Required tasks -
(a) Translate this sentence from the relationship post into Spanish: "This became an every-day reason to fight."
(b) Reproduce the relationship post between "I (29M) have" and "and career planning/development.", inclusive, and switch "inseparable" to "close".

Selected excerpt -
** start **

I (29M) have been with my fiancé (29F) for around 15 years. We are pretty much inseparable in EVERY aspect, except for when it comes to academic dedication and career planning/development.

I grew up poor. So my only goal growing up was to have a financial security. This naturally lead to me always being hungry for academic achievements. My fiancé’s family did not have any financial troubles. She was always a party-goer, so she never wanted to utilize her potential. She always said that “your whole life is not about studying, you should have fun while you’re young”. And I really try to match up that life-style. We’d spend days doing stuff together, doing whatever she felt like doing. This, as exhaustive as it was (I was running on <4h of sleep), kept her happy, and I was having fun with her, so I didn’t mind.

There’d come a time where I’d decline going out or doing stuff for prolonged amounts of time (usually while crushing deadlines were quickly approaching and I was becoming overwhelmed), and she’d get irritated. I even tried to arrange study dates, but that failed miserably, because she’d always do the bare minimum and then move on (which was considerably faster than what I was able to do). This became an every-day reason to fight.

I’ve completed all my degrees (including masters) with the highest distinction, have landed a high-paying job and I mainly work from home. You can say that I achieved my goal, and it took a lot of crying to get here, and I’m not ashamed to admit it. She, on the other hand, never got accepted for masters, graduated late, did not get to work in her own field, and struggles to make ends meet on her own to cover her own half of the bills. I’ve been trying to be comforting, offer her solutions, and reassure her that I don’t mind covering up for us, because I truly love her and I know she’d do the same for me. For the past couple of weeks, she has been blaming everyone for the impasse she has hit. Her teachers for her bad grades, employers for requiring prior relevant work experience (which she has none), her friends for tempting her to go out, her parents for not giving her their will/sustaining her (they are both like mid-50s), and me for not pressuring her to study enough. I usually shrug it off, understand that she is just frustrated and disappointed, and try to be a good boyfriend for her. Lately, she is also nagging me for not spending time with her (we spend everyday afternoon together after my shift).

So, In the culmination of a series of intense discussions, I told her that she is the sole person responsible for her current situation, and that she wasted her potential and ultimately rendered herself below average, now facing the consequences. She called me an ass, and left the house. It’s been eating me away since. AITA?

** end **

Given data -
** start **

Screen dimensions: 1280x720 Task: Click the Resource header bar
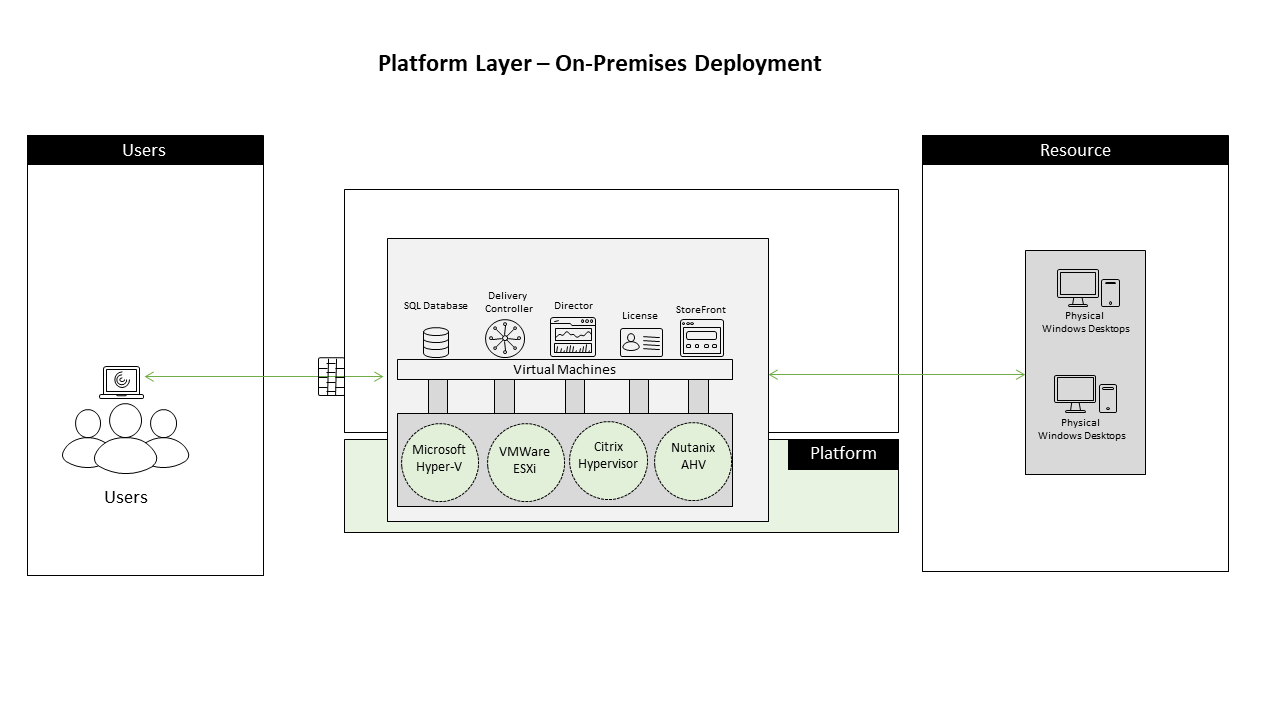pyautogui.click(x=1075, y=149)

** end **

Responses by task -
(a) Esto se convirtió en un motivo diario para pelear.

(b)
I (29M) have been with my fiancé (29F) for around 15 years. We are pretty much close in EVERY aspect, except for when it comes to academic dedication and career planning/development.